At a certain point, listening to the Fagles translation of Homer’s The Odyssey on a cassette tape in my old car while commuting, I realized that this Mediterranean world, replete with a traffic in women, long dangerous voyages, shipwrecks, and poets who tell the tale, may have seemed to her not so much ancient and strange as familiar.


As I put it eventually, “the classical revival provided her with a way of talking about her experience as an enslaved woman without talking about it directly.”


I knew that an underrated part of Wheatley’s story was that she propelled herself, much like a Homeric bard, into interactions with leading men of her day: Lord Dartmouth, Franklin, George Washington, leaders in Boston, and others she wrote poems about, such as the evangelist George Whitefield (the elegy she wrote after his death made her famous outside Massachusetts).


But the book really came together when I began to read the Boston newspapers. Knowing when she wrote various poems, I began to be able to plot her responses to events in real time.


Also, it became apparent that she was part of a cohort of young Africans arriving after the Seven Years’ War who are visible in the newspapers (sometimes when put up for sale), many of whom also assimilated and gained skills quickly. She was not the only one seen and even described in print as having “a genius.”


Reading not only the political events and the arguments leading up to the Revolution, but also the annals of the streets and the marketplaces and workings of enslavement through the several competing Boston papers made it possible to put more flesh onto the bare bones accounts we have previously had of her life there, which have tended to work directly from the restricted number of documents that refer to her directly.


It also lent more and more drama, too, when I could show the relationship between what she chose to do and what others – young people, ministers, women, poets, patriots, tories --  were doing.


In the newspapers I also found 13 poems that I think it is highly likely that Wheatley wrote and published anonymously (a very common thing to do then). They are included in an Appendix to the book.


Q: What do you see as Phillis Wheatley’s legacy today?


A: It’s very exciting, since I started this project, to see so many more people realizing how much she achieved in recognition and in her art during her brief life. To some extent this is a return to an earlier period, when Black Americans kept her memory alive as a great “first” and as more than that, as I describe in the book’s last chapter, “The Afterlives.”


Recently, we have so many excellent Black poets and playwrights realizing the drama and significance and politics of her life, recognizing things similar to what they have experienced, recognizing the complexity as well as the drama of what she did as an artist who was, despite previous assumptions otherwise, both deeply self-expressive and political. I hope and expect my book will be useful to them.


As a prodigy, she has long been of interest to children, but I also I think she’s an inspiration, or should be, to anyone who creates art under difficulties.

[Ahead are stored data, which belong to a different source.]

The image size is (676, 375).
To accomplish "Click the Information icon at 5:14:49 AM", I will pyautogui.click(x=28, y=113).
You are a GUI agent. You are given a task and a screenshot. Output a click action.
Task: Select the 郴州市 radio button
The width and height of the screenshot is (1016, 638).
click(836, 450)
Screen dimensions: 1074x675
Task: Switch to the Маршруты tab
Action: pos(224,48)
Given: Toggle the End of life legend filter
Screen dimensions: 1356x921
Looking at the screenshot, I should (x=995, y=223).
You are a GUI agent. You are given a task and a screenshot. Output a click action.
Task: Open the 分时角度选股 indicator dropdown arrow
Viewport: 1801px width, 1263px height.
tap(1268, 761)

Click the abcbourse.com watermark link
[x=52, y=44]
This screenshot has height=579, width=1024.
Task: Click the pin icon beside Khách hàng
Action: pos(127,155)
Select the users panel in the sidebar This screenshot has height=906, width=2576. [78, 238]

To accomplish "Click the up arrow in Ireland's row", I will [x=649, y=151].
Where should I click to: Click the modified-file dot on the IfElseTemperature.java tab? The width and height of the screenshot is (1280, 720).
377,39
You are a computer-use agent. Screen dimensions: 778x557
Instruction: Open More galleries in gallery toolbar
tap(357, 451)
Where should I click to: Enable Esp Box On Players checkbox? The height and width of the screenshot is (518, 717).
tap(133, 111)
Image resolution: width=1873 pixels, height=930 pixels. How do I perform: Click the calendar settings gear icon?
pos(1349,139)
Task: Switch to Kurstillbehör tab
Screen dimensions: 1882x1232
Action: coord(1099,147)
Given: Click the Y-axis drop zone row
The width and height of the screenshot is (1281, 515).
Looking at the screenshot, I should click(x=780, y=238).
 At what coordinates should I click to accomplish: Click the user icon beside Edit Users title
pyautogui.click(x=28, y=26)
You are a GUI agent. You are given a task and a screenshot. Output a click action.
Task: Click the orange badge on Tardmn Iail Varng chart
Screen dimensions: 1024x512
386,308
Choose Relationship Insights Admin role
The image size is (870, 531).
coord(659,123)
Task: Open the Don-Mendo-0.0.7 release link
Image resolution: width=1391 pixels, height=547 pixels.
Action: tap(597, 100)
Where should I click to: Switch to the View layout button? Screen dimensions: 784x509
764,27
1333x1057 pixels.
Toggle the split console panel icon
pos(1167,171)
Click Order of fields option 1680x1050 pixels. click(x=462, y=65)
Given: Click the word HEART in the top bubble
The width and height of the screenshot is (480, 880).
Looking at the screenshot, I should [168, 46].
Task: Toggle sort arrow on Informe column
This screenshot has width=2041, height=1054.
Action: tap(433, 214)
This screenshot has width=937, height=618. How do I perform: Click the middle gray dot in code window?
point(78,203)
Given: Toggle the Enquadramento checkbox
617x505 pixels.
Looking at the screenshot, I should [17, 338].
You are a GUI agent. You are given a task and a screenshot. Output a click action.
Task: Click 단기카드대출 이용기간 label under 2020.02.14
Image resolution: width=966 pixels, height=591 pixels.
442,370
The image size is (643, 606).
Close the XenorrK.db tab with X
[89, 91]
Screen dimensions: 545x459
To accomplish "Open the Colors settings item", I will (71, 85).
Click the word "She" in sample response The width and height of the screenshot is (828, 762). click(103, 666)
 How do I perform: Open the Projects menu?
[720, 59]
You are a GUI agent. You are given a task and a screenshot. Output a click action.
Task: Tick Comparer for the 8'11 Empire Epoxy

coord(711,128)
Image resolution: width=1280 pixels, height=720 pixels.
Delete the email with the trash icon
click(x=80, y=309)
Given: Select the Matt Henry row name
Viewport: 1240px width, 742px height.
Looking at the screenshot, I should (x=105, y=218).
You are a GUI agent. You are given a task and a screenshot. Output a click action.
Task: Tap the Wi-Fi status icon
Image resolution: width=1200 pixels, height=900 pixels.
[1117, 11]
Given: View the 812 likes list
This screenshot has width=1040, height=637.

I also find a winning universalism in her outlook. She knew she was a symbol of African potential, and in fact was becoming a one-woman argument against racial slavery, but she also insisted on human rights, on the possibility of universal salvation, and on holding the American revolutionaries to their words about liberty.


Q: What are you working on now?


A: Following up on my two-volume edition of The Diaries of John Quincy Adams, 1779-1848 for Library of America, I am editing an edition of his writings that will focus on his speeches and writings that are about the United States.


I am also revising an article on one of the anonymous poems Wheatley may have written, in response to a satirical poem that had mocked the draft of the new Constitution of Massachusetts in 1778 for being too democratic, including a provision that would have allowed for free people of color to vote. I’m also thinking about possible book projects that would build on these.